Bioshock successor Judas emerges from hiding as Ken Levine explains how you’ll choose the game’s final villain

Bioshock successor Judas emerges from hiding as Ken Levine explains how you’ll choose the game’s final villain

You know when you’re friends with three people, then one of them suddenly pulls a Robbie Rotten and morphs into a real villain who terrorises your existence? No? Just me then, and also the protagonist of Ken Levine’s Judas, whose main foe you’ll get to dictate the identity of through your actions in the game.

It happens via a villainy system, which Levine and the crew at Ghost Story Games discuss in the first ever Judas dev log they’ve just put out. We’ve only seen this non-corridory BioShock-like with evil dentist chairs and an evil Brum in spits and spurts since the announcement in 2022. This looks to the first sign of more regular updates in the offing.

We’d already heard a bit about the ‘big three’, a trio of key characters who’ll be key to your adventures aboard the city-sized spaceship Mayflower. In this dev log, Levine and co reveal that they’ve got some Middle Earth: Shadow of Mordor nemesis system-inspired stuff going on.

Basically, rather than having a traditional baddie who’s nailed on as being your foil from the get go – à la BioShock’s Frank Fontaine – you’ll start off as mates with the big three. How you play the game and the choices you make’ll influence how much they like you, leading to one eventually deciding they’re no longer your mate and becoming the game’s villain. Or, as Levine puts it:

In Judas, you’re going to get to know these characters intimately. We want losing one of them to feel like losing a friend. We want to play with that dynamic, and we want that choice to be super hard. The Big 3 are all going to be competing for your favor and attention. They can bribe you, save you in battle, talk shit about the other characters, and share with you their darkest secrets. But eventually, you’ve got to decide who you trust and who you don’t.

He also adds that the trio will judge you as you play, including “how you approach combat, hacking, and crafting”. No, please, don’t hate me just because I’m shite at resource management and keep running away from fights like a coward, Judasers! Whichever of them ends up being en-baddieised gets “a new suite of powers to subvert your actions and goals”, with the example given being a character called Tom turning previously recruitable sheriff bots against you.

It sounds like it could be cool, but I worry players who’ve tried their best to keep all three happy will find it incongruent when one of them turns bad, because the game’s reached the point when it’s decided it needs a baddie in place. Or, conversely, be railroaded into setting off a villain arc in a manner that might feel forced. There’s also the matter of whether a baddie whose very baddieness relies on responding to player actions will be able to muster motivations and personality traits as in-depth as a character who’s built to be a baddie from the ground up.
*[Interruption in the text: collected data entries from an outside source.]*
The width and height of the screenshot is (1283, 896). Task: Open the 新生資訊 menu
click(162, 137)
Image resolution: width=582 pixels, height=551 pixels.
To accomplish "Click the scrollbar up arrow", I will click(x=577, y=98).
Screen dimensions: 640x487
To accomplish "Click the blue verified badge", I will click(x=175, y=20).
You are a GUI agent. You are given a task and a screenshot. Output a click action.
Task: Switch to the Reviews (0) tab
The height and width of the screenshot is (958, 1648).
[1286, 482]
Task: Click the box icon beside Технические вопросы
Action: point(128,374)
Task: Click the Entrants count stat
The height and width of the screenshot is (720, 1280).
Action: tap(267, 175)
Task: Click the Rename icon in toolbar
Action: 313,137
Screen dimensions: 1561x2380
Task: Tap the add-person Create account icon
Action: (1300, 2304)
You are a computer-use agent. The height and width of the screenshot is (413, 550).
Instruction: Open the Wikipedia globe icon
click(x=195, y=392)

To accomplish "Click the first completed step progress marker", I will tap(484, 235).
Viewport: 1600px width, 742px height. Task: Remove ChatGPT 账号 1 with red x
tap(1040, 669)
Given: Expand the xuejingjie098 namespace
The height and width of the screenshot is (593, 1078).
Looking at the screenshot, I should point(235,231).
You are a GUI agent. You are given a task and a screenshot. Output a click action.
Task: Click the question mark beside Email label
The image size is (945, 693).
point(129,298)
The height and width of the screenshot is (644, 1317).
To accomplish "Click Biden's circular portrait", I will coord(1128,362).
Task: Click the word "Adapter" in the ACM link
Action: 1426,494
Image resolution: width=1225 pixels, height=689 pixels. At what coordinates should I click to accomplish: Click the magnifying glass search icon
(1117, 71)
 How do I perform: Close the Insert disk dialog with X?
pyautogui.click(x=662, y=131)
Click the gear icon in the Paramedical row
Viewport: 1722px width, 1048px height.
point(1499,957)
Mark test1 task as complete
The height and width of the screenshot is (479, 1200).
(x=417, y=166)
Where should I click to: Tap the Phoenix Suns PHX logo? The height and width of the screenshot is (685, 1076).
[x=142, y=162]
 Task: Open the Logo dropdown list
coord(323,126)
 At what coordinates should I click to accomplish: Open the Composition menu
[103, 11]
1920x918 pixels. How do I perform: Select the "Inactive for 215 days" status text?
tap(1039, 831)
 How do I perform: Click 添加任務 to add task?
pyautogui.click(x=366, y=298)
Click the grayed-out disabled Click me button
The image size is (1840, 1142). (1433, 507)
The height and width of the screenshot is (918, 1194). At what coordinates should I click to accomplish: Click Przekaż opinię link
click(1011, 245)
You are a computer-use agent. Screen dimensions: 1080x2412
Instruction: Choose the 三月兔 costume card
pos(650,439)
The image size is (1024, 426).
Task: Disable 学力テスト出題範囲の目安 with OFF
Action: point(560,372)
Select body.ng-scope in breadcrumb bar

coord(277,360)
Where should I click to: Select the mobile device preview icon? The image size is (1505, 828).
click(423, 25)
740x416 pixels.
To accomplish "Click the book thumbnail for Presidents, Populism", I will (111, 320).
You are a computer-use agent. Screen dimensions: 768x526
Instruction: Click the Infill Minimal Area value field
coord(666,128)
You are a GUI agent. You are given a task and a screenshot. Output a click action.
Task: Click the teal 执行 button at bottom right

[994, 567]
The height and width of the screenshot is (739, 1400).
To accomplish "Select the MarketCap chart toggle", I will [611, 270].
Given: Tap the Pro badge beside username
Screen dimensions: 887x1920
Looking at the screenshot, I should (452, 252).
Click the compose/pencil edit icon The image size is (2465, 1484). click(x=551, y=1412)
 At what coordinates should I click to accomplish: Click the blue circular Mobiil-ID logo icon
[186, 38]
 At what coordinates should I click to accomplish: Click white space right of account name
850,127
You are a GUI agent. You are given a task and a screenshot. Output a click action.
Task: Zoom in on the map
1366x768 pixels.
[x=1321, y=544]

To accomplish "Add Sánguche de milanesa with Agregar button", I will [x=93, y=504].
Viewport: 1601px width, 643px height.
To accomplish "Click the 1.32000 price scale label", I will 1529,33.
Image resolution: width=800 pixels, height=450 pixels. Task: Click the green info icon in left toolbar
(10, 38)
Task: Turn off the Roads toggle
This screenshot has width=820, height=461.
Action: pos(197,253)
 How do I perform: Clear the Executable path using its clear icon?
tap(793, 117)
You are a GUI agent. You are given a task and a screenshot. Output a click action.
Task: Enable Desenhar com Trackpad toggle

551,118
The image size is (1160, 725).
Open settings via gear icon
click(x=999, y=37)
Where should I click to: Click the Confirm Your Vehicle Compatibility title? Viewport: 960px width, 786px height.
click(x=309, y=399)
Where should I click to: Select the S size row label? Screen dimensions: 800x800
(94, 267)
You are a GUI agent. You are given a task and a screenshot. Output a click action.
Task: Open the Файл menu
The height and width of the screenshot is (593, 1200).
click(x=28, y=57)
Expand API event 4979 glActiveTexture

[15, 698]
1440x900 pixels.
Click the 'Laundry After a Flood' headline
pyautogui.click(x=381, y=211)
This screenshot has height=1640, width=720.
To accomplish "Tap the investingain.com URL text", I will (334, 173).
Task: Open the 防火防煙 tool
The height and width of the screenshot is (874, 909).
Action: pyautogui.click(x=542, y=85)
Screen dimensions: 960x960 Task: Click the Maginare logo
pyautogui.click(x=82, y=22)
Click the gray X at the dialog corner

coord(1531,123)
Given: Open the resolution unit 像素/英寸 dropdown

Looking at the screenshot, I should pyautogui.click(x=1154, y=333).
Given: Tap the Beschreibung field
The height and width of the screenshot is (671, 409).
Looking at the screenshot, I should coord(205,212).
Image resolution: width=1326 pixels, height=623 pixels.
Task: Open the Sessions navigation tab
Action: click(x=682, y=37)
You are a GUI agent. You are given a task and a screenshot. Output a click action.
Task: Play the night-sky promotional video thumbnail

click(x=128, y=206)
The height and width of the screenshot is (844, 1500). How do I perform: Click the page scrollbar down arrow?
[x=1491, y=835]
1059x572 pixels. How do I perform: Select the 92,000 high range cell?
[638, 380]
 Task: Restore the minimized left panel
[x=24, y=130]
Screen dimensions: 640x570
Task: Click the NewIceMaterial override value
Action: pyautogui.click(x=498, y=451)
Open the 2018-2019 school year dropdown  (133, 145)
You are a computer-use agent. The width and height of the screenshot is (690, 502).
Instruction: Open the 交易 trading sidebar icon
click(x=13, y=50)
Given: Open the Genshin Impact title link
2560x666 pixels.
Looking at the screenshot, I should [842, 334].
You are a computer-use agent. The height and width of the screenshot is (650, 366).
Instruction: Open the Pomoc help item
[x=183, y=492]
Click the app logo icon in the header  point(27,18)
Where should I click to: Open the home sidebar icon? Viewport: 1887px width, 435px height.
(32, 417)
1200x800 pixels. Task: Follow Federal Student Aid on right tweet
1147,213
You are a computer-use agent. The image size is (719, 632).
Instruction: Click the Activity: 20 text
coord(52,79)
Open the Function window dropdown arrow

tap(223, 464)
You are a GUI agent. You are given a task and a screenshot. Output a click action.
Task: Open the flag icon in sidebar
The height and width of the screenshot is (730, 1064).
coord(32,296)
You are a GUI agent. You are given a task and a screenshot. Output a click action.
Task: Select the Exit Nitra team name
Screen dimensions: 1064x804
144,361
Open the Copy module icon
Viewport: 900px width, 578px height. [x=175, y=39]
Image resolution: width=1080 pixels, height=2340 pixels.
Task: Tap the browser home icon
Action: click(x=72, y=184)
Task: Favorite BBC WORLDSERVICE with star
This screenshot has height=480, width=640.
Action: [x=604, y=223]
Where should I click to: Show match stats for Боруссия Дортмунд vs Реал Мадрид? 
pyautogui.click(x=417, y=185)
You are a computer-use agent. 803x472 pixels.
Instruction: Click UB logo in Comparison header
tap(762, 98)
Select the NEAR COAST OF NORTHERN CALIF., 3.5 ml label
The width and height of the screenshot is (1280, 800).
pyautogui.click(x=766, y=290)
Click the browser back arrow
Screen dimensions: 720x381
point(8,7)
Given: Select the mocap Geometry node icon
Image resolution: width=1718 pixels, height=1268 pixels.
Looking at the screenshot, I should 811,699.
To me, there’s potentially a danger of blunting the story a bit in favour of making it more reactive, something that can be to a game’s detriment.

I’m interested to see how Judas tackles all of that. As of this dev log, it’s still got no release date, with Levine explaining the team don’t want to reveal one just to have to change it later. There’s at least some key art by American movie poster artist Drew Struzan to stare at while we wait.